Leading the mission control team today is Flight Director Pooja Jesrani with support from Kieth Johnson as the lead spacewalk officer.

Learn more about station activities by following @space_station and @ISS_Research on Twitter as well as the ISS Facebook and ISS Instagram accounts.

Astronauts Get Ready for Spacewalk While Science Continues

(Clockwise from bottom) Expedition 65 Flight Engineers Mark Vande Hei, Megan McArthur, Shane Kimbrough and Thomas Pesquet participate in robotics training to support the solar array installation spacewalks.
(Clockwise from bottom) Expedition 65 Flight Engineers Mark Vande Hei, Megan McArthur, Shane Kimbrough and Thomas Pesquet participate in robotics training to support the solar array installation spacewalks.

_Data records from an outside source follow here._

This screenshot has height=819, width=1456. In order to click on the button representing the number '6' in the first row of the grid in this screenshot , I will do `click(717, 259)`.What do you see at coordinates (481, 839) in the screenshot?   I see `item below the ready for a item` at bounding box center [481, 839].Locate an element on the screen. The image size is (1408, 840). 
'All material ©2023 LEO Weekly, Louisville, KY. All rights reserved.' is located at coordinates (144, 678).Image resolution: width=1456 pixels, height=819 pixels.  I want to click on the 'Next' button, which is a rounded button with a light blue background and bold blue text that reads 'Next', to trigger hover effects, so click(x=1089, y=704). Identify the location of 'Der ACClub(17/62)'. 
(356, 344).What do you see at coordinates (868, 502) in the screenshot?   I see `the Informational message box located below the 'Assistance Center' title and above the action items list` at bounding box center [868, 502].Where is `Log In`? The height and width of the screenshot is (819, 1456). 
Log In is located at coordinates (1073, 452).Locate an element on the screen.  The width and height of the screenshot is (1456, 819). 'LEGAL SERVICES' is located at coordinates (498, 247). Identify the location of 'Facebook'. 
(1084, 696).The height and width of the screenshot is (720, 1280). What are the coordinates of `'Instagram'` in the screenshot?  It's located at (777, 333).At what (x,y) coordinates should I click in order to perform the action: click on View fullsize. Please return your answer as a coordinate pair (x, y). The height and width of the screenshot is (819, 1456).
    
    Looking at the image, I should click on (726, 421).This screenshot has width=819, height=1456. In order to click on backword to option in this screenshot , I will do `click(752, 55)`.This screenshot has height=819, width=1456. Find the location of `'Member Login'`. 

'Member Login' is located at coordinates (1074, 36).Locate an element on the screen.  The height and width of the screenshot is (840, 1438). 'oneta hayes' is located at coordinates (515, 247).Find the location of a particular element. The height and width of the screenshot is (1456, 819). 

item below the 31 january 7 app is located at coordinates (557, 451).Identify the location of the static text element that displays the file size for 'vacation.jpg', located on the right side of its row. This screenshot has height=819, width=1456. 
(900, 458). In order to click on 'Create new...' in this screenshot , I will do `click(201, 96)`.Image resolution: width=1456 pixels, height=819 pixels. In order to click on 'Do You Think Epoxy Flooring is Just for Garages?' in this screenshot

Four Expedition 65 crew members spent Thursday preparing for the third spacewalk to continue new roll-out solar array installation work. The other three International Space Station crew members continued with variety of space research.

Astronauts Shane Kimbrough and Thomas Pesquet are scheduled to exit the space station shortly after they set their U.S. spacesuits to battery power at 8 a.m. EDT on Friday. The veteran spacewalking duo will work about 6.5 hours to begin installing a second ISS Roll-Out Solar Array (iROSA) on the station’s Port-6 truss structure.

Both astronauts set up their spacesuits then readied their tools inside the U.S. Quest airlock just before lunchtime today. Afterward, they joined NASA Flight Engineers Megan McArthur and Mark Vande Hei and reviewed the procedures and robotics activities planned for Friday’s excursion. NASA TV will begin its live spacewalk coverage at 6:30 a.m. on both the agency’s website and the NASA app.

Commander Akihiko Hoshide started his day swapping samples inside the Materials Science Laboratory. Those samples, such as metals, polymers and alloys, are exposed to high temperatures possibly leading to new applications or new materials on Earth and in space. The three-time station visitor also investigated how microgravity affects bacteria and ways to counteract harmful changes for the Oral Biofilms experiment.

In the Russian segment of the orbiting lab, Roscosmos Flight Engineers Oleg Novitskiy and Pyotr Dubrov partnered together and explored how long-term spaceflight impacts the blood circulation system. Novitskiy later worked in the Columbus laboratory module trapping clouds of particles for a plasma crystal experiment. Dubrov also researched piloting techniques that astronauts might use to maneuver future spacecraft and robots on planetary surfaces.